Service Disruption impacting our US customers

Incident Report for Interact

Postmortem

On Monday morning June 14th, our cloud team was alerted to higher than average 500 errors around 10:30 AM ET. Engineers quickly identified the issue with Interact's Network File System (NFS). This system is responsible for storing file-based content. The team subsequently restarted NFS while checking for any unhealthy web instances. Any servers in an unhealthy state were detached and replaced after an initial IIS reset.

By 11:00 AM ET, Interact's status page notified customers of the known outage, and SRE's were actively working on a fix. By this point, the team had already observed latency subsiding and web servers showing healthy. The team advised systems were back and operational at 12:30EST.

We have a project underway to fully replace our NFS solution with a more robust AWS S3 solution for file storage. We hope to have this project completed in the Q3 2021 timeframe, and, once in place, this type of issue should be minimized if not eliminated.

Posted Jun 21, 2021 - 16:26 UTC

Resolved

The incident has been resolved.

Posted Jun 14, 2021 - 16:29 UTC

Monitoring

A fix has been implemented and we are monitoring the results.

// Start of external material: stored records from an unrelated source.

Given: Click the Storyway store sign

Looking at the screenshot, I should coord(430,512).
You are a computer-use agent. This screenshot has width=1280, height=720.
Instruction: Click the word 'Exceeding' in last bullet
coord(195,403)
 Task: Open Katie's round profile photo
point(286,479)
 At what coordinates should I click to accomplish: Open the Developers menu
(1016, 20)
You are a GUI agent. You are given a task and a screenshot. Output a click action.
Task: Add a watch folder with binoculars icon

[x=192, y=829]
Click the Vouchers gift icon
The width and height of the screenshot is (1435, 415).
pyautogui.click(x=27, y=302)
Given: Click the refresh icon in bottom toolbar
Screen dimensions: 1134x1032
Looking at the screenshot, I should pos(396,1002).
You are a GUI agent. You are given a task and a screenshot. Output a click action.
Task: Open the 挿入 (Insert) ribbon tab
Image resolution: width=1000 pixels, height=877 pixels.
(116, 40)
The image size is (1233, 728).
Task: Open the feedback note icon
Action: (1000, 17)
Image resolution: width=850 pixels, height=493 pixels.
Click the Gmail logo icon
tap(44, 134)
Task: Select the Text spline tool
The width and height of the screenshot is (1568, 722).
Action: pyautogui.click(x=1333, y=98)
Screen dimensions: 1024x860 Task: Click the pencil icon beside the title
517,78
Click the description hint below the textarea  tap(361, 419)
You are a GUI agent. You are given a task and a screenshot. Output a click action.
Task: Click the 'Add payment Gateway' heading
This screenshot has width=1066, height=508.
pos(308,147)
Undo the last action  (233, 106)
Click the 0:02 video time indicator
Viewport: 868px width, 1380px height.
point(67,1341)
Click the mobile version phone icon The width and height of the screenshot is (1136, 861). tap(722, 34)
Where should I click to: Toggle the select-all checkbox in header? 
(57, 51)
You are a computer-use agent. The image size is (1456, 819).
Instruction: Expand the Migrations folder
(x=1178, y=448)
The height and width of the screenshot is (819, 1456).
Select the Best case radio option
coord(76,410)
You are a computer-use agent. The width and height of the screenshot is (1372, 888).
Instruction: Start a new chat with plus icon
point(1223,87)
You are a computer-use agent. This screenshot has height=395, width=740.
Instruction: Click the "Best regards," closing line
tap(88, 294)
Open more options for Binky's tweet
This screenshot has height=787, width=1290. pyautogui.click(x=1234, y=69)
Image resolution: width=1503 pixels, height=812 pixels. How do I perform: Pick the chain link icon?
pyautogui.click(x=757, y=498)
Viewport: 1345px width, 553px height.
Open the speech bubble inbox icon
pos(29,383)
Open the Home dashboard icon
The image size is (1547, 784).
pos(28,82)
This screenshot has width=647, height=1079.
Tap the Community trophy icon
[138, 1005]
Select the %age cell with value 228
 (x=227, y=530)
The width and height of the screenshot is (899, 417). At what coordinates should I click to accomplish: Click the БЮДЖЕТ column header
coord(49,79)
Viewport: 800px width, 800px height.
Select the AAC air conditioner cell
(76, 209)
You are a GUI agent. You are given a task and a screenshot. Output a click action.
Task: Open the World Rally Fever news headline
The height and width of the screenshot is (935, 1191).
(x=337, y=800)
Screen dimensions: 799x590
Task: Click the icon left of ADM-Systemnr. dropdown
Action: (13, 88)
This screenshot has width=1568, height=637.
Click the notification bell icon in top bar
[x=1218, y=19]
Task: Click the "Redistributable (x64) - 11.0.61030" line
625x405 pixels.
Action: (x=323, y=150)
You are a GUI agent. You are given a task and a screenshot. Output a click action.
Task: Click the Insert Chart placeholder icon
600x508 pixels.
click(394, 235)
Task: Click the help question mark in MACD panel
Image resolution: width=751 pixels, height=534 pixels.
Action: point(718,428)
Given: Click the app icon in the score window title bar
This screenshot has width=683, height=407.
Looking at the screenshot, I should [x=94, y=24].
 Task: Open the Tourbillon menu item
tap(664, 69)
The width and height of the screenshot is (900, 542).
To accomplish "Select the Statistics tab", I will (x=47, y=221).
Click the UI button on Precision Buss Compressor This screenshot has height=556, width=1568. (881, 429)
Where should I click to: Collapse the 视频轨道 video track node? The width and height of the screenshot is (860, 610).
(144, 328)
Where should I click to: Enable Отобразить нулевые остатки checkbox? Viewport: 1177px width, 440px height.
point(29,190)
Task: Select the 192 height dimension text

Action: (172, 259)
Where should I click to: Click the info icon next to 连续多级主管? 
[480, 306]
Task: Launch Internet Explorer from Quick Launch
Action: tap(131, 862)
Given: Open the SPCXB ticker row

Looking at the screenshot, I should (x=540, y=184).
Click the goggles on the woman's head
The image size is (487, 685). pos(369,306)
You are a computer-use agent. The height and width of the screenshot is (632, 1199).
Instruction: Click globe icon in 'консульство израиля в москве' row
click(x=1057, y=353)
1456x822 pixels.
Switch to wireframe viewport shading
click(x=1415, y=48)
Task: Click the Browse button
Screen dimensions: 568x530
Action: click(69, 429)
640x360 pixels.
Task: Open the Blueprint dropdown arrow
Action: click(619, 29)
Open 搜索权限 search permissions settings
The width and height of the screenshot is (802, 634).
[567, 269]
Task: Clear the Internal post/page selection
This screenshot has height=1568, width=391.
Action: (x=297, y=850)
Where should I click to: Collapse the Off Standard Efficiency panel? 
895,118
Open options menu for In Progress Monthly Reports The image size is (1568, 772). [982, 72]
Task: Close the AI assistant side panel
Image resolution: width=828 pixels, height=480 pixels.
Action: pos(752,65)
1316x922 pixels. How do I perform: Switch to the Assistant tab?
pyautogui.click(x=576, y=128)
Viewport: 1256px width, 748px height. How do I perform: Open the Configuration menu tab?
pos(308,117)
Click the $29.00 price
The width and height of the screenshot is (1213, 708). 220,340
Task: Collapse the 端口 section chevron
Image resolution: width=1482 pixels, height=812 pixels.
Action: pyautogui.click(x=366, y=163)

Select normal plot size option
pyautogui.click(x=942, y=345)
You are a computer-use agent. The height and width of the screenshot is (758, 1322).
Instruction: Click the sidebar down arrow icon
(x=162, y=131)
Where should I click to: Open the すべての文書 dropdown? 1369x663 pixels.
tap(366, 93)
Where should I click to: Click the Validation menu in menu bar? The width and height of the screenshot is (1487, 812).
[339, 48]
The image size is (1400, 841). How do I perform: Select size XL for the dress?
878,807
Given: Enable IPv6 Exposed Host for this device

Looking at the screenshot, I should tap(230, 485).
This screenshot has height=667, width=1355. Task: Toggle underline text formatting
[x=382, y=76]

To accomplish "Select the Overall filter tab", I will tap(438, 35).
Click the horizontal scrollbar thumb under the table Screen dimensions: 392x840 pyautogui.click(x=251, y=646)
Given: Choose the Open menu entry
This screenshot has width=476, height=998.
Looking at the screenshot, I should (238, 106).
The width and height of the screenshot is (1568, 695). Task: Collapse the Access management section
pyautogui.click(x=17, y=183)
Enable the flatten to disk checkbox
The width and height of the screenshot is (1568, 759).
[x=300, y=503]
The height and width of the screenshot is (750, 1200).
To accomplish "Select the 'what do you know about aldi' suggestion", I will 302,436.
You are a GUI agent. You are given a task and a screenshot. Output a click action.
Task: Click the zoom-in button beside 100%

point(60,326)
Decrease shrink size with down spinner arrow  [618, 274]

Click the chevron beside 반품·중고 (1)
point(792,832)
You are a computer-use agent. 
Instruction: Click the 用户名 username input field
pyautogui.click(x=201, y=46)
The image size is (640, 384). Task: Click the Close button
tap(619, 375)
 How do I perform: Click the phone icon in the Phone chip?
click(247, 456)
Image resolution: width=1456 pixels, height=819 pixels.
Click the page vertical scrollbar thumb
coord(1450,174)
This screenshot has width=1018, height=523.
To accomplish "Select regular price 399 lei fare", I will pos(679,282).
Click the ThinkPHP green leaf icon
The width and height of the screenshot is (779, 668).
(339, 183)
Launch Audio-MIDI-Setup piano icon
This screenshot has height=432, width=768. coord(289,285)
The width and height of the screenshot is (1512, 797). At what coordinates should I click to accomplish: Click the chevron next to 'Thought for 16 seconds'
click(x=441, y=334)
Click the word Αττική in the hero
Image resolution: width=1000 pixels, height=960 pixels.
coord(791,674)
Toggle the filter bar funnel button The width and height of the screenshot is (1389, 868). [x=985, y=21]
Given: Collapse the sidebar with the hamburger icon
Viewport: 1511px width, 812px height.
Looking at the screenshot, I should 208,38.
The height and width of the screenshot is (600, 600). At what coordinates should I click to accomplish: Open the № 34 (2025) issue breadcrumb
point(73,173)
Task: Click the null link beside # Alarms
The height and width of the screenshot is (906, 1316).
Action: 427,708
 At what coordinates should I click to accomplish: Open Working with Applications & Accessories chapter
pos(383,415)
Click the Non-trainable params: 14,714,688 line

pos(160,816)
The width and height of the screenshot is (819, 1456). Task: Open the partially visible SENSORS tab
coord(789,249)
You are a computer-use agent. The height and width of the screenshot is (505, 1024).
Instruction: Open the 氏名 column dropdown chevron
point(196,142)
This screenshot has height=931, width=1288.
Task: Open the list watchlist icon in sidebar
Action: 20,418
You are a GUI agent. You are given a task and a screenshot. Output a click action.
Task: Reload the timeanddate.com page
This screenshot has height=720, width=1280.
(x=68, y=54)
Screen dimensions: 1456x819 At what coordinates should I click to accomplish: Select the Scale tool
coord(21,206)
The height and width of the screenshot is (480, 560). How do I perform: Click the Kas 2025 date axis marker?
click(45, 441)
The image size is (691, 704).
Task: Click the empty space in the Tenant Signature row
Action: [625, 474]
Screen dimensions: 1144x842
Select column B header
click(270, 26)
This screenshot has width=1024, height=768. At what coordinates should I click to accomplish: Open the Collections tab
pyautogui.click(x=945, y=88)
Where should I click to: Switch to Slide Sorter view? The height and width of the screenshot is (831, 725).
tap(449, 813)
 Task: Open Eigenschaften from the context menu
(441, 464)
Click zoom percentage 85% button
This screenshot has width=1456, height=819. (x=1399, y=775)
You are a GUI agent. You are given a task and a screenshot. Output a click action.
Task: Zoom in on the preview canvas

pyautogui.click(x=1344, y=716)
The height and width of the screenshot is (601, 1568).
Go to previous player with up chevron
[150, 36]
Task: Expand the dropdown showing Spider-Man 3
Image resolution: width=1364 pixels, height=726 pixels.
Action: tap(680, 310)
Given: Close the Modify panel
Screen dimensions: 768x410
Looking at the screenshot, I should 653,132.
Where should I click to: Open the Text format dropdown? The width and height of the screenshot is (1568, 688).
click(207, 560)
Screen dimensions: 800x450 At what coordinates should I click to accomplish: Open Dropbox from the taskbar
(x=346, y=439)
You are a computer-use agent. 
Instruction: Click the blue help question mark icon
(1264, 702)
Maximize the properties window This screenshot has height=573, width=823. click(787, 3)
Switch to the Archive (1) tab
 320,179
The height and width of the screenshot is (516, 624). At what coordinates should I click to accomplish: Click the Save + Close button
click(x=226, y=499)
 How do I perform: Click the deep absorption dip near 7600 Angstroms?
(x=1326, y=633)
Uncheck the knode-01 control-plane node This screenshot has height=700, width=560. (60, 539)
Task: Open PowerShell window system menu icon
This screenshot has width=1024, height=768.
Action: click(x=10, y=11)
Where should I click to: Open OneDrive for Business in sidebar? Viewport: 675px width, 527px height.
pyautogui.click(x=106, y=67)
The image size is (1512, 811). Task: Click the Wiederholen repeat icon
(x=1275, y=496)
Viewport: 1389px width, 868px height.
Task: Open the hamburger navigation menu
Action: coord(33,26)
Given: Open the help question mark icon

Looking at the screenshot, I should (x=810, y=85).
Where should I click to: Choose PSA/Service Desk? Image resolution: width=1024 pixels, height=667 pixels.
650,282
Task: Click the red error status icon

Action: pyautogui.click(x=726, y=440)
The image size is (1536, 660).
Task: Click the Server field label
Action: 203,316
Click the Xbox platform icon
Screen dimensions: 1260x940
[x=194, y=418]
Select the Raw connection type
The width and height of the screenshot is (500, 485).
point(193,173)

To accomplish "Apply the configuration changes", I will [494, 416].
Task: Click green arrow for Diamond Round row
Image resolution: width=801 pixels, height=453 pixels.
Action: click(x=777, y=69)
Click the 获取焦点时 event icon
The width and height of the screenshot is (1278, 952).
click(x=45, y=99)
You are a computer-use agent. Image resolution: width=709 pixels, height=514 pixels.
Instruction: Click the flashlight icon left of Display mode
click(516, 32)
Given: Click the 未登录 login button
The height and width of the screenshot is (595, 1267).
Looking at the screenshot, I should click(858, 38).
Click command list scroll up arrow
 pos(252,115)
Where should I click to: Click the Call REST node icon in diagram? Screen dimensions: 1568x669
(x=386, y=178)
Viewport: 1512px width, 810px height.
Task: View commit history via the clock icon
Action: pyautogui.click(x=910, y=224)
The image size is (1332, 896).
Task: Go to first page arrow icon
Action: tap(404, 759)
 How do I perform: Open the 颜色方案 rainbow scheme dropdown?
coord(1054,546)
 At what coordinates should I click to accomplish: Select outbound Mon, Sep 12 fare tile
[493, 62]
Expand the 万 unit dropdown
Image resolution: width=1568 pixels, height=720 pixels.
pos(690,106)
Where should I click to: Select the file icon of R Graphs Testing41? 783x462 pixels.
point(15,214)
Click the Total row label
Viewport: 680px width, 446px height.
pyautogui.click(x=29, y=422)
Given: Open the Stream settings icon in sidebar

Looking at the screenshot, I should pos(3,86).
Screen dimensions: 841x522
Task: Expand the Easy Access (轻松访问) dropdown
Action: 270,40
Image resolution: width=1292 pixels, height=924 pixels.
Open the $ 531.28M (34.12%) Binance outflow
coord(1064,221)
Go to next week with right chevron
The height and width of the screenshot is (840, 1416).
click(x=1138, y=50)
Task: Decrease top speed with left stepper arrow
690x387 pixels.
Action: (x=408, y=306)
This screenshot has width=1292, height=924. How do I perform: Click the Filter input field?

Posted Jun 14, 2021 - 15:31 UTC

Investigating

Interact Engineers are currently investigating issues within the US of higher than normal latency which is causing slowness and service disruption across some of our US customers.

Engineers are working on a resolution at highest priority and will continue to update this page with updates.

We apologise for the inconvenience.

Posted Jun 14, 2021 - 14:57 UTC

This incident affected: North America / HIPAA Public Cloud.